◆ TASK GOAL
The records below hold a stretch from the line with "Switch to the Visual editor tab" through the line with "Given: Select the Car Konstantin team name"; return exactly those lines, ends included, and nothing more.

══ DATA SUPPLIED ══

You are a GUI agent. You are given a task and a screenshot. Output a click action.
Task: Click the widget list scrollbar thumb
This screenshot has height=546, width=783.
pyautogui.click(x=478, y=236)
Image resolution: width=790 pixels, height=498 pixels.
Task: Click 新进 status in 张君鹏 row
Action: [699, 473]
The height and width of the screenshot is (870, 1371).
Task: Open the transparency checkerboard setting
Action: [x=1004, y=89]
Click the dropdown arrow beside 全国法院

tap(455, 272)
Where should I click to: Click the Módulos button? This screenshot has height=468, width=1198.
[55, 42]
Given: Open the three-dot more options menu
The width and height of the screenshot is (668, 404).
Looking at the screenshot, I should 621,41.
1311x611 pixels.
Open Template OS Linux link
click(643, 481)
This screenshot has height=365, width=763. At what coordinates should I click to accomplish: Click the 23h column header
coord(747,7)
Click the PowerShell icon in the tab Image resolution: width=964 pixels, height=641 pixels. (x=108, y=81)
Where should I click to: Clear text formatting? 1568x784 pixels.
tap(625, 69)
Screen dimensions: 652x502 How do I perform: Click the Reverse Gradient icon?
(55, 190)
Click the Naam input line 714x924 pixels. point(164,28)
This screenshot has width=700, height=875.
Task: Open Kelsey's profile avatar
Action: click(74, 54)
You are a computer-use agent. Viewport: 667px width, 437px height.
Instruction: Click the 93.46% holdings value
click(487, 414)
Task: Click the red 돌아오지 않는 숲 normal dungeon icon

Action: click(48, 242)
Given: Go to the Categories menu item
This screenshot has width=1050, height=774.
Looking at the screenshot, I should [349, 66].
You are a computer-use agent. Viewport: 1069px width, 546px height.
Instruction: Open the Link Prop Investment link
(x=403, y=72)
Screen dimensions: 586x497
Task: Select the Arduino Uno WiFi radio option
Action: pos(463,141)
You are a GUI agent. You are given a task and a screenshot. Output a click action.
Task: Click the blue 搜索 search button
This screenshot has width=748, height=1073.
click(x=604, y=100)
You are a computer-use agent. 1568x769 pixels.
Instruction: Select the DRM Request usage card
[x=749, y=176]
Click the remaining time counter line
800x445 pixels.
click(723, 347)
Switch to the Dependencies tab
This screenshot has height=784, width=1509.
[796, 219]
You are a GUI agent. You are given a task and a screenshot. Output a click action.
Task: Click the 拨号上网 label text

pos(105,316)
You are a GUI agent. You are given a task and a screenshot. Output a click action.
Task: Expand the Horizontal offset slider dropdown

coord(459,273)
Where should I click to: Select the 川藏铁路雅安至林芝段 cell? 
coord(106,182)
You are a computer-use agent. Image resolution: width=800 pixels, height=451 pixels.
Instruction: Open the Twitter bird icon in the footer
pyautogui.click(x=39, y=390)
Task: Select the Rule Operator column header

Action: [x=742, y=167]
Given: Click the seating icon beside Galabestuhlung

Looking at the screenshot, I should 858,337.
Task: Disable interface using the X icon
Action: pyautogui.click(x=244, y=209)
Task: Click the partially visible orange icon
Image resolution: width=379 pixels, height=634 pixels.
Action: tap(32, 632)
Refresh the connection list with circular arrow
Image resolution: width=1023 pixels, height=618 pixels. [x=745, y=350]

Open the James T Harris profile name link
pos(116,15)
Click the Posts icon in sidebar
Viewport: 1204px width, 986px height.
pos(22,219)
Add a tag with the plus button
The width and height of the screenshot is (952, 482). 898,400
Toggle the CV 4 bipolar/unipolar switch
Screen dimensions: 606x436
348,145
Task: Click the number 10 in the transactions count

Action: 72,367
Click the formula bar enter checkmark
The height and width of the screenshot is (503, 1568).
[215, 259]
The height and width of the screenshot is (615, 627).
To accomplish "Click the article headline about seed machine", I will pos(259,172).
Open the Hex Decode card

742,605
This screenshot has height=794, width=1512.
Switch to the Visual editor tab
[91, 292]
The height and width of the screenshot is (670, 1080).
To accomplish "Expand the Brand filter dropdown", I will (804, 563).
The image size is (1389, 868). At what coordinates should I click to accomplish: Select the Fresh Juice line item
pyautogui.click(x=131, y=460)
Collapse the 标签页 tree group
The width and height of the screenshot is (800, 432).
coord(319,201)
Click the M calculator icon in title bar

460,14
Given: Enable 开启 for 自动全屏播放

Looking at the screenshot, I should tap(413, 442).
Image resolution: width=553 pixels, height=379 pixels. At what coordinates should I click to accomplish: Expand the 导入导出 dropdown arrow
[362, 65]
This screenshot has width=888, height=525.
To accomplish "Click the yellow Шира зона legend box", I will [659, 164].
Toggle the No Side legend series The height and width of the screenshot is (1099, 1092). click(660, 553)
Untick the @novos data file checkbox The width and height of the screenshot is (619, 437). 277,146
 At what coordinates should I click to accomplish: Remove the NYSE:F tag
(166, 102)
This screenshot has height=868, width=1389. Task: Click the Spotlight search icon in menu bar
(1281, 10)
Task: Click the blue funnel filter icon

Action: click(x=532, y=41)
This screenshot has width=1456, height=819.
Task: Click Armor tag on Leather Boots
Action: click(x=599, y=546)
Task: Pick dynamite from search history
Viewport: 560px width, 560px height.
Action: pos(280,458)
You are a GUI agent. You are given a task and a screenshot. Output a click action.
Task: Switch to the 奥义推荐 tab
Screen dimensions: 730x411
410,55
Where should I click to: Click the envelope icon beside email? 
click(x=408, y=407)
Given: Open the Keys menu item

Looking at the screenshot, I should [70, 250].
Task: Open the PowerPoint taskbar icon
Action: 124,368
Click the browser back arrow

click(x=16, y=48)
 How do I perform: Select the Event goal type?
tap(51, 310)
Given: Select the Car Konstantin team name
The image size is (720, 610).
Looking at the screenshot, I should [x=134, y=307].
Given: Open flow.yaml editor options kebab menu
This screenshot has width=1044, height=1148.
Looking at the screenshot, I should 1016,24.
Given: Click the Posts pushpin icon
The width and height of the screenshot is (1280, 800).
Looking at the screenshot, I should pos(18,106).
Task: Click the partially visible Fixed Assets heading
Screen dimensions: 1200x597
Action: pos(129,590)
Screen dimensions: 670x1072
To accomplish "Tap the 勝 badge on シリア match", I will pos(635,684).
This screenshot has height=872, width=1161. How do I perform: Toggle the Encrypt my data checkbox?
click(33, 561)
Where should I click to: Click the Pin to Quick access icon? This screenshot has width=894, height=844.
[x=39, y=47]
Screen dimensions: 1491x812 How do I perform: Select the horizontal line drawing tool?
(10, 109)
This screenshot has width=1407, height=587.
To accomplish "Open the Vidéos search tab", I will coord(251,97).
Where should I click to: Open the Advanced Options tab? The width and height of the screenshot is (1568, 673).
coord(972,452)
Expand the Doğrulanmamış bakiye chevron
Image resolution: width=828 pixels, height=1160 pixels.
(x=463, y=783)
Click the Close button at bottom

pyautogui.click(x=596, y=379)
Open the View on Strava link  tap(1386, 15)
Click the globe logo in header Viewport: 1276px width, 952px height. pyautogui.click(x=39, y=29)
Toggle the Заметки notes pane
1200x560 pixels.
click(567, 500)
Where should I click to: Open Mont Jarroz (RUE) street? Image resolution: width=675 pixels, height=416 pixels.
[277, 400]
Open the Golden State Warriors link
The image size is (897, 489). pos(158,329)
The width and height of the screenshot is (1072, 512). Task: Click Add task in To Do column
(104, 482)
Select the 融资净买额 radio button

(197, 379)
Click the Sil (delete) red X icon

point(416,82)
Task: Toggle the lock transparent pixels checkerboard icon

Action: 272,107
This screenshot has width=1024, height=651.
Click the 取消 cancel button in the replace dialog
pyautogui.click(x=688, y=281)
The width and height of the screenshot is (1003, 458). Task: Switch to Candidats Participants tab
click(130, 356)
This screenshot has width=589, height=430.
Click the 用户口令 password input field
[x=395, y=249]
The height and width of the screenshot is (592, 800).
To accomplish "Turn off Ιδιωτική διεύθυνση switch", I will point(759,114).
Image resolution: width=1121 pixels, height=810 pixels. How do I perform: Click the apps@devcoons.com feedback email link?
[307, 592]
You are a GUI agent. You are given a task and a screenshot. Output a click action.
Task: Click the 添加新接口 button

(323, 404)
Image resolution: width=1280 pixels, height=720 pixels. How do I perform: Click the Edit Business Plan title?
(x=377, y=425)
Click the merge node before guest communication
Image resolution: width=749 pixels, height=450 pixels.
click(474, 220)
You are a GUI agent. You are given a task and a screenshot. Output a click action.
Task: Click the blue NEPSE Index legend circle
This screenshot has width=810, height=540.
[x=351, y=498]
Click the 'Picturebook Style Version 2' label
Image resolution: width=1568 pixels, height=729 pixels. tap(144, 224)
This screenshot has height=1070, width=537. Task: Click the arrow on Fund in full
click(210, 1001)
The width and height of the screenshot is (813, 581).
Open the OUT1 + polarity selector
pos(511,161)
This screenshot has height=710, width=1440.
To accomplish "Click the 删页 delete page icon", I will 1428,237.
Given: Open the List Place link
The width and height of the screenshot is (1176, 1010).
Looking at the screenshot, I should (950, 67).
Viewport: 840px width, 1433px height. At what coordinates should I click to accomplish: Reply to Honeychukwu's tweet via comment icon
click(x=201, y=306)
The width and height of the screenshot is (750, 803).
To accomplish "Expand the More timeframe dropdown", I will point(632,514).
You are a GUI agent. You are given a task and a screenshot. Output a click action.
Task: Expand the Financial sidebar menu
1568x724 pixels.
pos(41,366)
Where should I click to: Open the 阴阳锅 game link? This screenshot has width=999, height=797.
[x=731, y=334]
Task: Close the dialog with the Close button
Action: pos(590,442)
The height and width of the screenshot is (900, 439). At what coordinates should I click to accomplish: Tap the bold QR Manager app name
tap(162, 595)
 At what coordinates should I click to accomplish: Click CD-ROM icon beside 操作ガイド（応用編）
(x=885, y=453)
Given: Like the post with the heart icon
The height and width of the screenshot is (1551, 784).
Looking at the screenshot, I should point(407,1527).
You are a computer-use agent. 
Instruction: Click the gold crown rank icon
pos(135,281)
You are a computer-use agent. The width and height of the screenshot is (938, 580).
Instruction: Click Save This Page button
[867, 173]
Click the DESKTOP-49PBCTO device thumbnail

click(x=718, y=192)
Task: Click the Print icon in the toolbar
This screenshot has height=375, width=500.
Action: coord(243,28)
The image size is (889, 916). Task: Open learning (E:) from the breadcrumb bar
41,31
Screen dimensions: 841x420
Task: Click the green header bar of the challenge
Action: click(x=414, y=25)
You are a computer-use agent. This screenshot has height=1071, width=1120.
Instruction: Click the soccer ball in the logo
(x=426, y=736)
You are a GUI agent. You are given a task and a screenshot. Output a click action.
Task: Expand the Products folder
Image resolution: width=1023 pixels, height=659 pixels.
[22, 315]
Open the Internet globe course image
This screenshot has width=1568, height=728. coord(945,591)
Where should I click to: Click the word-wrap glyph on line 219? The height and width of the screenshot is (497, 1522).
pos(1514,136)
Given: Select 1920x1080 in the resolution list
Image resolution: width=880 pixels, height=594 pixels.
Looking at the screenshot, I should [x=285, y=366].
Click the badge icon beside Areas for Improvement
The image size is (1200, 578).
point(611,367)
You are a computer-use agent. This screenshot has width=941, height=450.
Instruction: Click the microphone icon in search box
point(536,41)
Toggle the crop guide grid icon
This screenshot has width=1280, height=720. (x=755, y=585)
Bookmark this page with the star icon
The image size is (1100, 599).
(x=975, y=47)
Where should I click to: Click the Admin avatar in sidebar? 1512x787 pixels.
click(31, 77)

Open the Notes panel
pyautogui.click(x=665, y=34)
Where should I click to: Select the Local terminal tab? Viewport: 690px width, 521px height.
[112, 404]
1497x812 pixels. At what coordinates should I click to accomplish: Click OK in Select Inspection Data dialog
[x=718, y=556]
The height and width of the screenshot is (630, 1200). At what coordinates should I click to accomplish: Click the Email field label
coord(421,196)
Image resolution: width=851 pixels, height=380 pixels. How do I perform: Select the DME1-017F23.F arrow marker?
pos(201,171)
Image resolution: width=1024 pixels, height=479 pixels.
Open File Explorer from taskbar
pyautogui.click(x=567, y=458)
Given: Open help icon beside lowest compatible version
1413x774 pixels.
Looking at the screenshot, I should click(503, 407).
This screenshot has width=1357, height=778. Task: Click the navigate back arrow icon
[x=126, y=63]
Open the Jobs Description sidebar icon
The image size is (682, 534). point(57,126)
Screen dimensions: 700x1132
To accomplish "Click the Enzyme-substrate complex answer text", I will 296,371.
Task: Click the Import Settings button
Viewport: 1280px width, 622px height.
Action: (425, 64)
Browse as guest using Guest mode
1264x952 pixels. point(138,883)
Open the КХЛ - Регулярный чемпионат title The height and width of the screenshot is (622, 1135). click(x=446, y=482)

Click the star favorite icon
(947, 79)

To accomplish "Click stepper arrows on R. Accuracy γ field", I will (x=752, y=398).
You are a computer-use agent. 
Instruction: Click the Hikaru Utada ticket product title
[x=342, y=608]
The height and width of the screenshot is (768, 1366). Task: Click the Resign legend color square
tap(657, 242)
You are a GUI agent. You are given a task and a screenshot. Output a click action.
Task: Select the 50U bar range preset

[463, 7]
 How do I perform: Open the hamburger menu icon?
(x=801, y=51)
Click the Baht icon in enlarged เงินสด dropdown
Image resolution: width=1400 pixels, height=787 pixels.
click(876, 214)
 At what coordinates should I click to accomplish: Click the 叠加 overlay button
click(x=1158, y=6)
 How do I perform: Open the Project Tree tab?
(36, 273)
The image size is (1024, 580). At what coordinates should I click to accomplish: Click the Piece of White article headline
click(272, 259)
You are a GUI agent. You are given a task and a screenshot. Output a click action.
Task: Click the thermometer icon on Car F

═══

◆ ANSWER BOX
Switch to the Visual editor tab
[91, 292]
The height and width of the screenshot is (670, 1080).
To accomplish "Expand the Brand filter dropdown", I will (804, 563).
The image size is (1389, 868). At what coordinates should I click to accomplish: Select the Fresh Juice line item
pyautogui.click(x=131, y=460)
Collapse the 标签页 tree group
The width and height of the screenshot is (800, 432).
coord(319,201)
Click the M calculator icon in title bar

460,14
Given: Enable 开启 for 自动全屏播放

Looking at the screenshot, I should tap(413, 442).
Image resolution: width=553 pixels, height=379 pixels. At what coordinates should I click to accomplish: Expand the 导入导出 dropdown arrow
[362, 65]
This screenshot has width=888, height=525.
To accomplish "Click the yellow Шира зона legend box", I will [659, 164].
Toggle the No Side legend series The height and width of the screenshot is (1099, 1092). click(660, 553)
Untick the @novos data file checkbox The width and height of the screenshot is (619, 437). 277,146
 At what coordinates should I click to accomplish: Remove the NYSE:F tag
(166, 102)
This screenshot has height=868, width=1389. Task: Click the Spotlight search icon in menu bar
(1281, 10)
Task: Click the blue funnel filter icon

Action: click(x=532, y=41)
This screenshot has width=1456, height=819.
Task: Click Armor tag on Leather Boots
Action: click(x=599, y=546)
Task: Pick dynamite from search history
Viewport: 560px width, 560px height.
Action: pos(280,458)
You are a GUI agent. You are given a task and a screenshot. Output a click action.
Task: Switch to the 奥义推荐 tab
Screen dimensions: 730x411
410,55
Where should I click to: Click the envelope icon beside email? 
click(x=408, y=407)
Given: Open the Keys menu item

Looking at the screenshot, I should [70, 250].
Task: Open the PowerPoint taskbar icon
Action: 124,368
Click the browser back arrow

click(x=16, y=48)
 How do I perform: Select the Event goal type?
tap(51, 310)
Given: Select the Car Konstantin team name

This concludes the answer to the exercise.